One reform that I would propose in Idaho would be requiring that the information from a pre-litigation hearing be an element discussed and presented to the court. Although current laws for malpractice torts requires a pre-litigation hearing but the information is not provided to the jury within Idaho. (Medical Malpractice Reform Statutes in Idaho lecture capture, minutes 2:003:00). I feel that per-litigation information is additional evidence and expert testimony that should be used in court. Since pre-litigation sorts through much of the evidence I think that it would paint a clear and non-bias picture for a jury without having a lawyer in front of them potentially trying to sway a verdict one way or another. For Ms. Apple the addition of this reform would provide clear and precise evidence about her case.

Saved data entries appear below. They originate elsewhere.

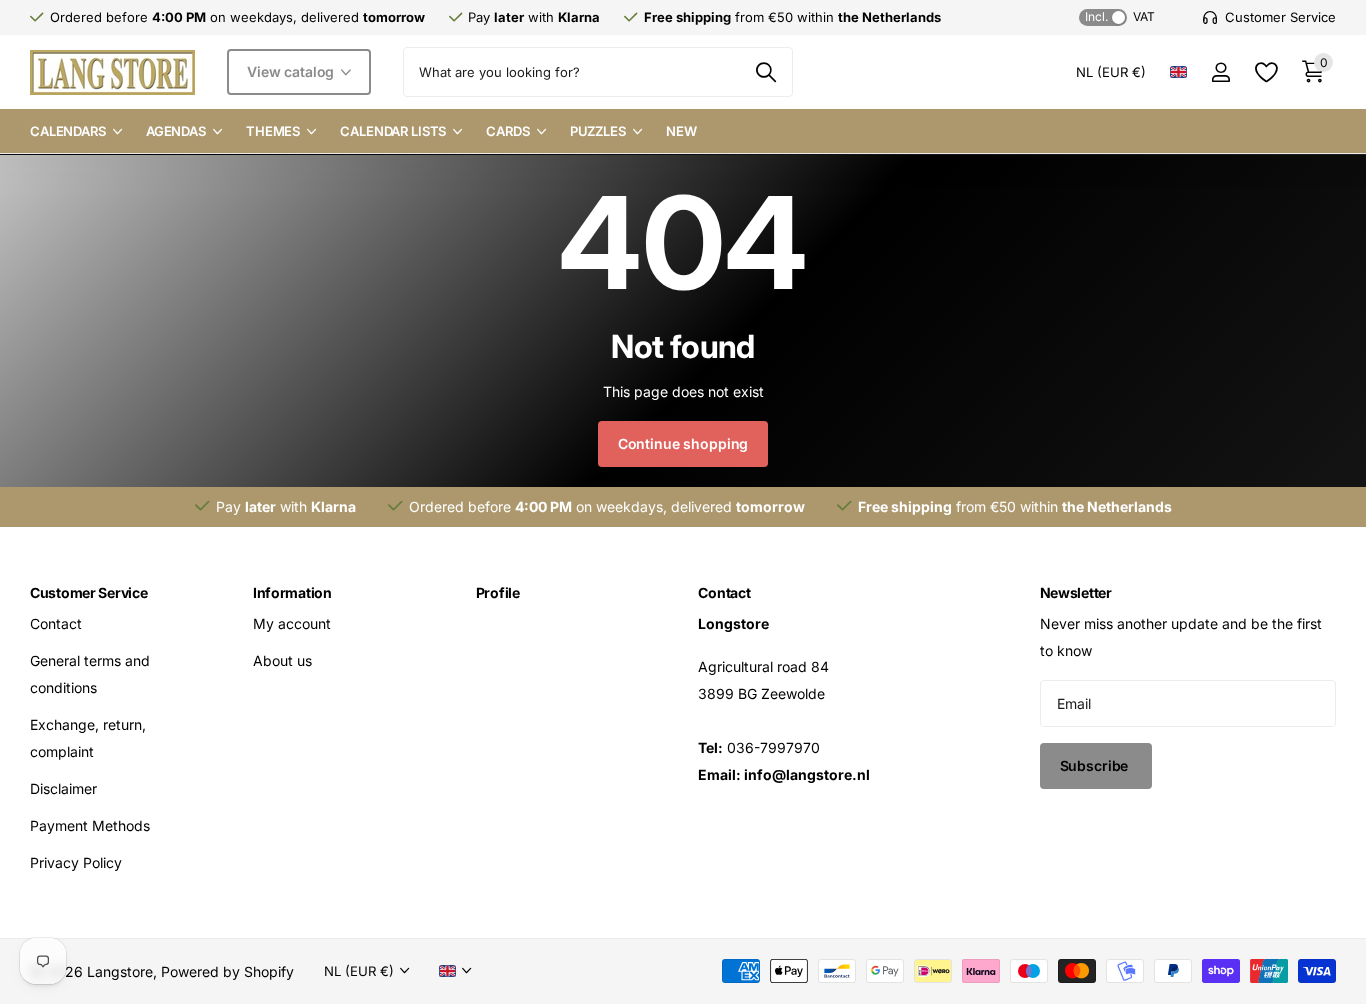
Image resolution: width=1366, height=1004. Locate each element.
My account (292, 623)
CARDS (507, 131)
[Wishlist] (1265, 72)
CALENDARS (68, 131)
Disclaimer (63, 788)
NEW (681, 131)
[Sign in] (1220, 72)
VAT (1120, 16)
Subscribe (1096, 765)
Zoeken (765, 72)
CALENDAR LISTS (393, 131)
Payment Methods (90, 825)
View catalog (292, 71)
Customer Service (89, 592)
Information (292, 592)
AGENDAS (176, 131)
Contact (56, 623)
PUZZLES (598, 131)
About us (282, 660)
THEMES (273, 131)
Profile (498, 592)
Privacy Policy (76, 862)
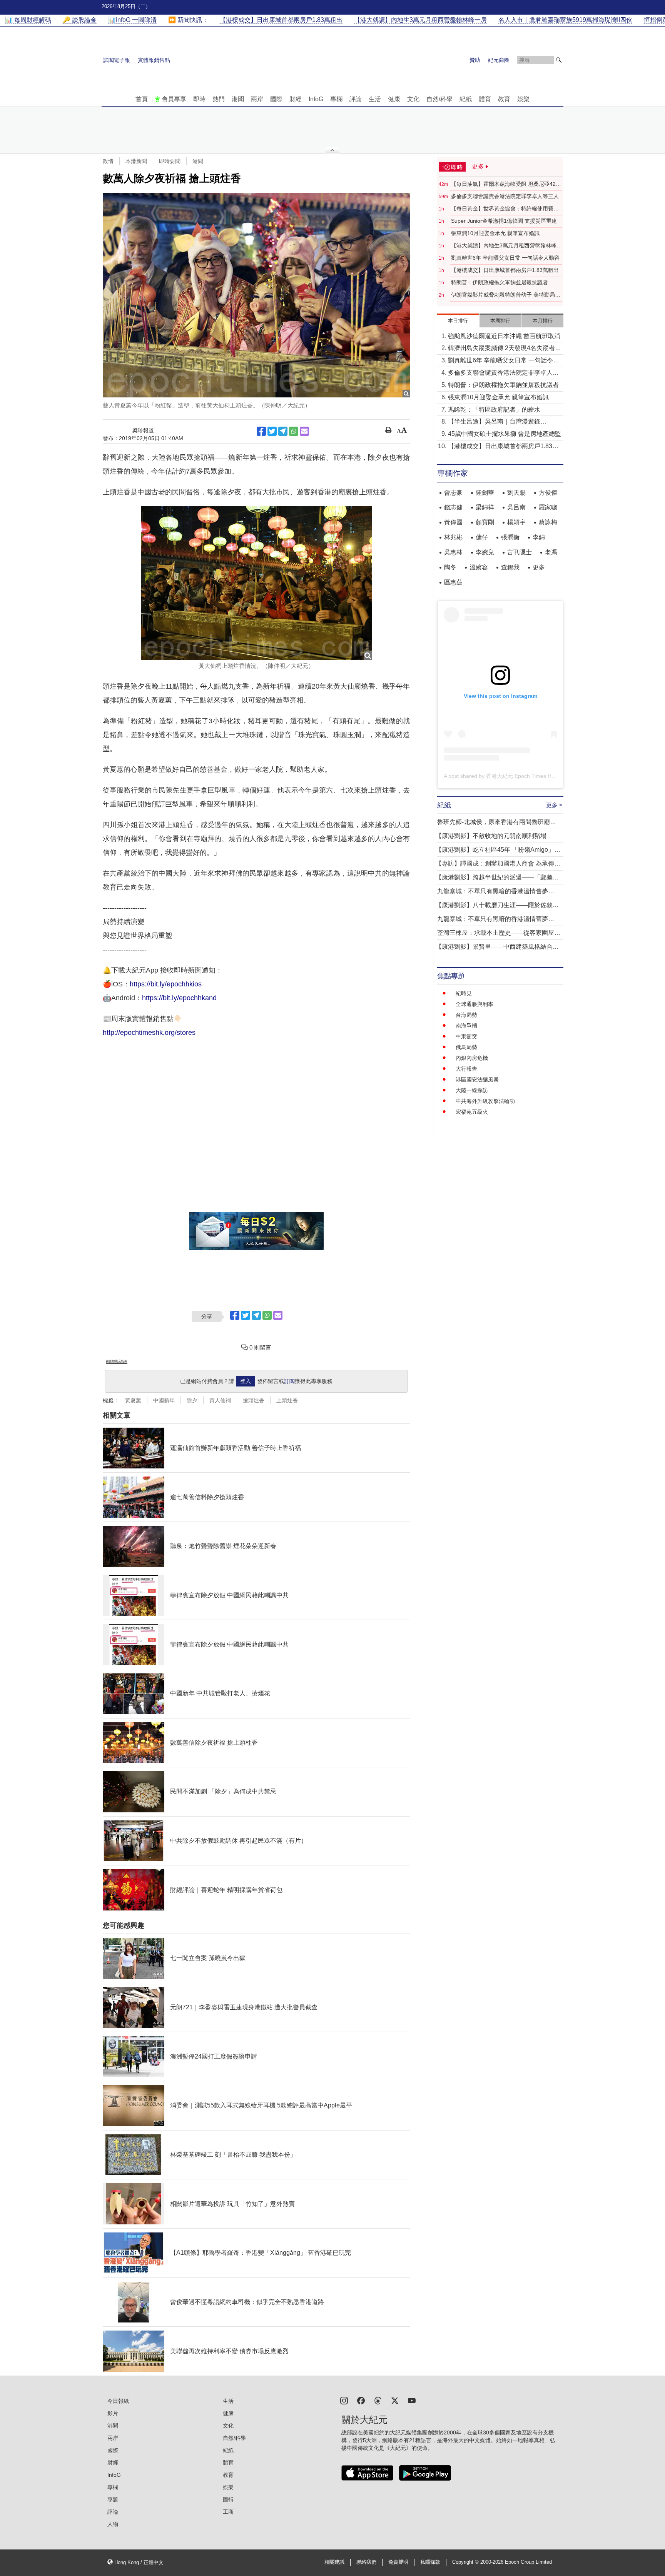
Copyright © (466, 2562)
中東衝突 (466, 1036)
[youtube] (412, 2400)
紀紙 (465, 99)
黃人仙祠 (220, 1400)
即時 (199, 99)
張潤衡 (510, 537)
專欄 (336, 99)
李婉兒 (485, 552)
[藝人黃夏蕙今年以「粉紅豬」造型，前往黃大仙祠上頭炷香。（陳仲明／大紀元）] (256, 295)
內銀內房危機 (472, 1058)
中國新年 (164, 1400)
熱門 (218, 99)
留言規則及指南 (116, 1361)
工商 (228, 2512)
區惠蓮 (453, 582)
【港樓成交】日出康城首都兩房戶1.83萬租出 (505, 270)
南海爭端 (466, 1026)
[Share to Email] (304, 431)
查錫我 (510, 567)
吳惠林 (453, 552)
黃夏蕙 (133, 1400)
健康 (394, 99)
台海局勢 (466, 1015)
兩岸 (257, 99)
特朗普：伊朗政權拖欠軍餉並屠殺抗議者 (499, 282)
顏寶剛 (485, 522)
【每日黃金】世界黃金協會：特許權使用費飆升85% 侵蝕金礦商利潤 (505, 208)
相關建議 (334, 2562)
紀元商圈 (499, 60)
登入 (245, 1381)
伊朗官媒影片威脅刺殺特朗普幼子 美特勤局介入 (505, 295)
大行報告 (466, 1069)
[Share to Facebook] (261, 431)
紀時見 (464, 993)
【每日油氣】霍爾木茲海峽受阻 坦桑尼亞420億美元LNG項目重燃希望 (505, 184)
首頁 (141, 99)
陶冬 (450, 567)
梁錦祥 (485, 507)
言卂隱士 (519, 552)
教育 (504, 99)
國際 (276, 99)
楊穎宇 (516, 522)
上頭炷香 (287, 1400)
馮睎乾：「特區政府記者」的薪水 (494, 409)
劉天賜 (516, 492)
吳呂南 (516, 507)
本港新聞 (136, 161)
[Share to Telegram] (282, 431)
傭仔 (482, 537)
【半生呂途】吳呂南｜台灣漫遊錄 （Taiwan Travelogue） (494, 422)
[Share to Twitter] (272, 431)
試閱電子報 (116, 60)
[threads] (378, 2400)
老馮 (551, 552)
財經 (295, 99)
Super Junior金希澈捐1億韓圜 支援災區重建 (504, 221)
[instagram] (344, 2400)
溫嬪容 (479, 567)
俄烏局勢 (466, 1047)
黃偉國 (453, 522)
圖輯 (228, 2499)
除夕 (192, 1400)
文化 (413, 99)
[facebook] (361, 2400)
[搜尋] (559, 60)
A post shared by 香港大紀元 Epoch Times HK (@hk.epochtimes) (522, 776)
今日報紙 (118, 2401)
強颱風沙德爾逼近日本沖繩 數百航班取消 (504, 336)
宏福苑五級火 (472, 1112)
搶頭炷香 (253, 1400)
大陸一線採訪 (472, 1090)
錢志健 (453, 507)
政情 (108, 161)
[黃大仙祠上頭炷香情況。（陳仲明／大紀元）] (256, 583)
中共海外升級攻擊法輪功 (485, 1101)
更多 (539, 567)
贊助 (475, 60)
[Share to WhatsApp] (293, 431)
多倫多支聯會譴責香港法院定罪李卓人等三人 (505, 196)
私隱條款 (430, 2562)
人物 (112, 2524)
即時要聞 (169, 161)
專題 (112, 2499)
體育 (485, 99)
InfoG (316, 99)
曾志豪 (453, 492)
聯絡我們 (366, 2562)
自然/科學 (439, 99)
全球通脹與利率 (474, 1004)
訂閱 (289, 1381)
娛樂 (523, 99)
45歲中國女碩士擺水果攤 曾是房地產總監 (504, 433)
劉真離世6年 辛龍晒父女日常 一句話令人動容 (505, 258)
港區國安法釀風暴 (477, 1079)
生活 (375, 99)
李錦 (539, 537)
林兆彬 (453, 537)
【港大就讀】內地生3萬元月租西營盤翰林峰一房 (506, 245)
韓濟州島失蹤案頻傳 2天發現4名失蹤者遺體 (504, 349)
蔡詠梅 (548, 522)
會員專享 (174, 99)
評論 (355, 99)
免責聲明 (398, 2562)
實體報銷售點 (154, 60)
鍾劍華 (485, 492)
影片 (112, 2413)
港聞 (238, 99)
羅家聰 (548, 507)
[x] (395, 2400)
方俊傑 (548, 492)
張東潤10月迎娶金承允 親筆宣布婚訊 (495, 233)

It would also additional expert information that is non-bias and non-sympathetic to either her case or to either of the physicians. In addition to this it would provide clear evidence of the neglect by Dr. Pomegranate without having an emotional appeals provided by an attorney. In knowing that this reform was in place may force a settlement before the trial to avoid having additional convincing evidence exposed that could convict the doctor. With this proposal providers would fulfill their ethical obligations to patients by increasing the scope of disclosure and respect for autonomy for patients. By including pre litigation hearing information physicians may way to increase their scope of disclosure and respect for autonomy for their patients because anything that is not told to a patient could be determined during this pre hearing process. Physicians need to evaluate all results and exams done on patients to disclose important information and they may pay closer attention to avoid errors and a potential lawsuit (Clinical Ethics, pp.47, 54-57). Physicians would better communicate all necessary information knowing that it could be used as raw evidence in a hearing and patient satisfaction would rise because they want truthful communication.
Essay #3 Word Count: 294

Noneconomic damage is money that is paid out and awarded for pain and suffering, emotional damages, or loss in quality of life that are caused by an incident. These incidents are not just related to medical malpractice but can range from incidents occurring from auto or plane accidents, traumatic injuries, or even animal bites. (Idaho Tort and Medical Malpractice Reform Slides, slide 12). In contrast, economic damages are monies that are awarded because of financial hardships that are suffered from an incident. In 2003 the State of Idaho set a cap of $250,000 that can be awarded to a plaintiff in any tort case, including malpractice. This amount is adjusted for inflation and was raised to $313,000 in 2012. Under certain conditions this cap will not apply and this includes incidents where the defendant is considered to be reckless or

willful or the crime is considered a felony (Idaho Tort and Medical Malpractice Reform Notes, point 13). In the State of Idaho I would not propose any changes to the current tort law for noneconomic damages. The cap for noneconomic damages was put into place for a reason and this was to protect individuals. I think that plaintiffs in many cases can use their attorneys to manipulate the system in an attempt to gain more money than they should actually receive. I do not want to discount the fact that emotional damages can be created from many incidents, but there are times when both economic damages and noneconomic damages are awarded for a cases and this can be a substantial amount of money. I think in a variety of cases the large sums of money that are paid out for compensation can exceed amount of emotional damages that are actually caused by an incident.